When I looked at the breakdown for the inspection of HMP Coldingley (published in the September 2013 issue) I saw that 71% of prisoners there felt that staff treated them with respect, whilst 31% felt that staff victimised them. But with that coming to a total of 102% there were only two possible explanations. Either 2% of prisoners felt both respected and victimised at the same time, which I thought was very unlikely, or the published statistics were wrong for some reason.

After looking at details of other establishment inspections in future issues, I found that the combined percentage total of prisoners who felt respected and prisoners who felt victimised came to over one hundred in approximately six out of ten inspections. That is far too many to be merely a printing error on the part of Inside Time.

I then decided to dig a little deeper. I focused on closed, adult, male prisons since open prisons, female prisons, juvenile establishments, and immigration removal centres are all outlying anomalies, and I compiled all of the statistics for such prisons reported in Inside Time in 2014. I found that, on average, 73% of prisoners felt staff treated them with respect, whilst 33% of prisoners felt that they had been victimised by staff, throwing up an average discrepancy of 6%!

And then I remembered something. Some months ago here at HMP Wakefield, the Governor published a notice to prisoners to publicise the pleasing news that the inspectors had found that 85% of prisoners felt that staff treated them with respect here. What he didn’t mention was how many prisoners felt victimised and, as luck would have it, Inside Time published this figure in December 2014, the final month I had used for my statistical analysis. So I looked it up.

85% of prisoners did indeed feel respected, but a total of 52% of prisoners felt victimised by staff too! After looking at as many back copies of Inside Time as I could get hold of, I found that HMP Wakefield had the highest such rating of victimisation of any establishment, of any type, reported on since September 2013 (and possibly beyond). Furthermore, with a combined percentage total of 137%, it also had the highest level of statistical discrepancy at 37% above what one would expect and 31% over the average discrepancy for like prisons during the same year.

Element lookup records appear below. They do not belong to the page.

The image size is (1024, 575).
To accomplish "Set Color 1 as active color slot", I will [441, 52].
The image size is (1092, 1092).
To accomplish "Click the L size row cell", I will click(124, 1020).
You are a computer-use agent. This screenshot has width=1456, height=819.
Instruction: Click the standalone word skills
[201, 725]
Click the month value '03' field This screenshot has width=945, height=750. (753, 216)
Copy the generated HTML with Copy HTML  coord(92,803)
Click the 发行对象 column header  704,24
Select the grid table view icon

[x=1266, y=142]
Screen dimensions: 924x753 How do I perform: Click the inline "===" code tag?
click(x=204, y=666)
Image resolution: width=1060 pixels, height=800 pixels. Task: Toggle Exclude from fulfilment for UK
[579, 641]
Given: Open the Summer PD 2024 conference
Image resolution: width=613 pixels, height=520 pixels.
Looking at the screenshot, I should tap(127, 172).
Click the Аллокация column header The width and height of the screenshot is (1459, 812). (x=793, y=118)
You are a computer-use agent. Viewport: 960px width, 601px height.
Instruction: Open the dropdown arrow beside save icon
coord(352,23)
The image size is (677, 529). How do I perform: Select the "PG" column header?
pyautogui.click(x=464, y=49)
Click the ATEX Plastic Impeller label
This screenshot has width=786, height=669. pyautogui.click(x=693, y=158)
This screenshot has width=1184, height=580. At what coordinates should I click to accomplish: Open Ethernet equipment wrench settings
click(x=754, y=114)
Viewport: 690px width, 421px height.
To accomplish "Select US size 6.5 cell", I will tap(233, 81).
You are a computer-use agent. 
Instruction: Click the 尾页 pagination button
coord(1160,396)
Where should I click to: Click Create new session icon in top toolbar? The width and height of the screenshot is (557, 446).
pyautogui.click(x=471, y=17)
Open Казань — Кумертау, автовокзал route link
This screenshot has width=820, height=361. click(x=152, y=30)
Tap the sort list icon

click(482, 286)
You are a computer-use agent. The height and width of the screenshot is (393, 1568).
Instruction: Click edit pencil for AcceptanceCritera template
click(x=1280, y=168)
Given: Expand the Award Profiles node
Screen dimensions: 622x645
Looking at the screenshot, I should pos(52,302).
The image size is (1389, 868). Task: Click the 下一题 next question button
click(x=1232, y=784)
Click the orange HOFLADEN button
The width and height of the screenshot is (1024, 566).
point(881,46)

It is impossible to say for sure what the basis of such a discrepancy is without interviewing the prisoners used as the sample group, but 85% of people saying they feel respected pales into insignificance for me if over half of the general population also report being victimised and I have to wonder why the inspectorate has not commented on this inconsistency. Unless of course they believe that at least 37% of prisoners here at Wakefield are victimised respectfully.